API Reference:Document

# Index chunks
_ = vector_store.add_documents(documents=all_splits)

In the Part 1 of the RAG tutorial, we represented the user input, retrieved context, and generated answer as separate keys in the state. Conversational experiences can be naturally represented using a sequence of messages. In addition to messages from the user and assistant, retrieved documents and other artifacts can be incorporated into a message sequence via tool messages. This motivates us to represent the state of our RAG application using a sequence of messages. Specifically, we will have

User input as a HumanMessage;
Vector store query as an AIMessage with tool calls;
Retrieved documents as a ToolMessage;
Final response as a AIMessage.

This model for state is so versatile that LangGraph offers a built-in version for convenience:

from langgraph.graph import MessagesState, StateGraph

graph_builder = StateGraph(MessagesState)

API Reference:StateGraph

Leveraging tool-calling to interact with a retrieval step has another benefit, which is that the query for the retrieval is generated by our model. This is especially important in a conversational setting, where user queries may require contextualization based on the chat history. For instance, consider the following exchange:

Human: "What is Task Decomposition?"

AI: "Task decomposition involves breaking down complex tasks into smaller and simpler steps to make them more manageable for an agent or model."

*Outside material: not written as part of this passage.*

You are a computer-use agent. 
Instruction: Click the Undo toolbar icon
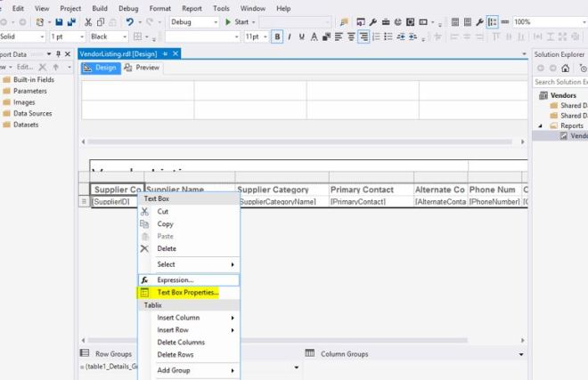[x=130, y=21]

Human: "What are common ways of doing it?"

In this scenario, a model could generate a query such as "common approaches to task decomposition". Tool-calling facilitates this naturally. As in the query analysis section of the RAG tutorial, this allows a model to rewrite user queries into more effective search queries. It also provides support for direct responses that do not involve a retrieval step (e.g., in response to a generic greeting from the user).

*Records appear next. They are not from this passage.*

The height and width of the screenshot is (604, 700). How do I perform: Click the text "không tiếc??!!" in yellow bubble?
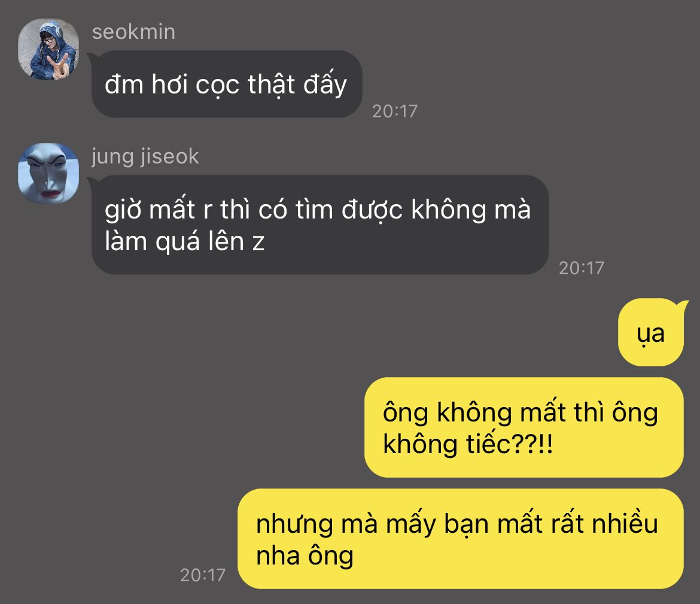pos(468,445)
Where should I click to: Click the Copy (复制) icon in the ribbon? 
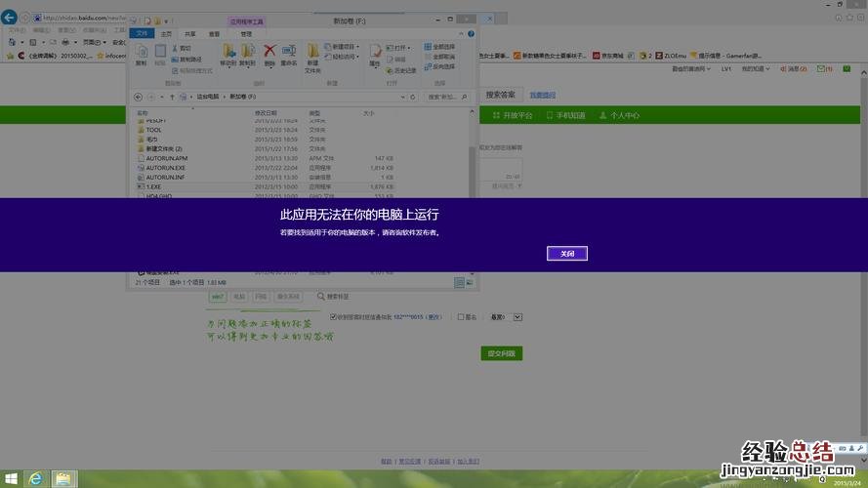141,53
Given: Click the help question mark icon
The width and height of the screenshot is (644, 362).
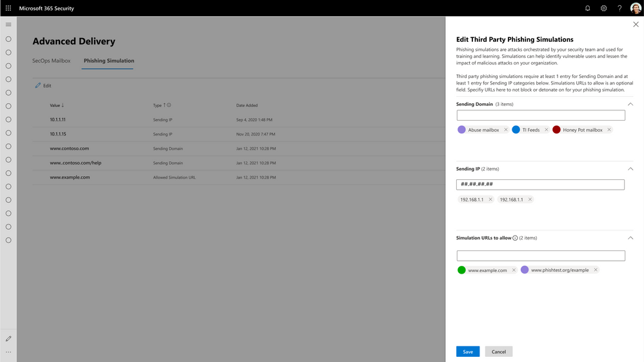Looking at the screenshot, I should [x=619, y=8].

Let's turn our retrieval step into a tool:

from langchain_core.tools import tool


@tool(response_format="content_and_artifact")
def retrieve(query: str):
    """Retrieve information related to a query."""
    retrieved_docs = vector_store.similarity_search(query, k=2)
    serialized = "\n\n".join(
        (f"Source: {doc.metadata}\nContent: {doc.page_content}")
        for doc in retrieved_docs
    )
    return serialized, retrieved_docs

API Reference:tool

See this guide for more detail on creating tools.

Our graph will consist of three nodes:

A node that fields the user input, either generating a query for the retriever or responding directly;
A node for the retriever tool that executes the retrieval step;
A node that generates the final response using the retrieved context.

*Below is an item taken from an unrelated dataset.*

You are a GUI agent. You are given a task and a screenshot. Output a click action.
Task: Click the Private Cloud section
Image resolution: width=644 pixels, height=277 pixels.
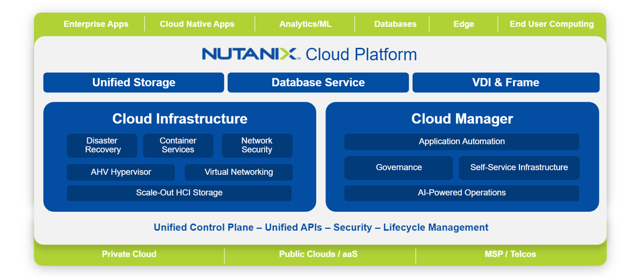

We build them below. Note that we leverage another pre-built LangGraph component, ToolNode, that executes the tool and adds the result as a ToolMessage to the state.

from langchain_core.messages import SystemMessage
from langgraph.prebuilt import ToolNode


# Step 1: Generate an AIMessage that may include a tool-call to be sent.
def query_or_respond(state: MessagesState):
    """Generate tool call for retrieval or respond."""
    llm_with_tools = llm.bind_tools([retrieve])
    response = llm_with_tools.invoke(state["messages"])
    # MessagesState appends messages to state instead of overwriting
    return {"messages": [response]}


# Step 2: Execute the retrieval.
tools = ToolNode([retrieve])


# Step 3: Generate a response using the retrieved content.
def generate(state: MessagesState):
    """Generate answer."""
    # Get generated ToolMessages
    recent_tool_messages = []
    for message in reversed(state["messages"]):
        if message.type == "tool":
            recent_tool_messages.append(message)
        else:
            break
    tool_messages = recent_tool_messages[::-1]

    # Format into prompt
    docs_content = "\n\n".join(doc.content for doc in tool_messages)
    system_message_content = (
        "You are an assistant for question-answering tasks. "
        "Use the following pieces of retrieved context to answer "
        "the question. If you don't know the answer, say that you "
        "don't know. Use three sentences maximum and keep the "
        "answer concise."
        "\n\n"
        f"{docs_content}"
    )
    conversation_messages = [
        message
        for message in state["messages"]
        if message.type in ("human", "system")
        or (message.type == "ai" and not message.tool_calls)
    ]
    prompt = [SystemMessage(system_message_content)] + conversation_messages

    # Run
    response = llm.invoke(prompt)
    return {"messages": [response]}

API Reference:SystemMessage | ToolNode

Finally, we compile our application into a single graph object. In this case, we are just connecting the steps into a sequence. We also allow the first query_or_respond step to "short-circuit" and respond directly to the user if it does not generate a tool call. This allows our application to support conversational experiences-- e.g., responding to generic greetings that may not require a retrieval step

from langgraph.graph import END
from langgraph.prebuilt import ToolNode, tools_condition

graph_builder.add_node(query_or_respond)
graph_builder.add_node(tools)
graph_builder.add_node(generate)

graph_builder.set_entry_point("query_or_respond")
graph_builder.add_conditional_edges(
    "query_or_respond",
    tools_condition,
    {END: END, "tools": "tools"},
)
graph_builder.add_edge("tools", "generate")
graph_builder.add_edge("generate", END)

graph = graph_builder.compile()

API Reference:ToolNode | tools_condition

from IPython.display import Image, display

display(Image(graph.get_graph().draw_mermaid_png()))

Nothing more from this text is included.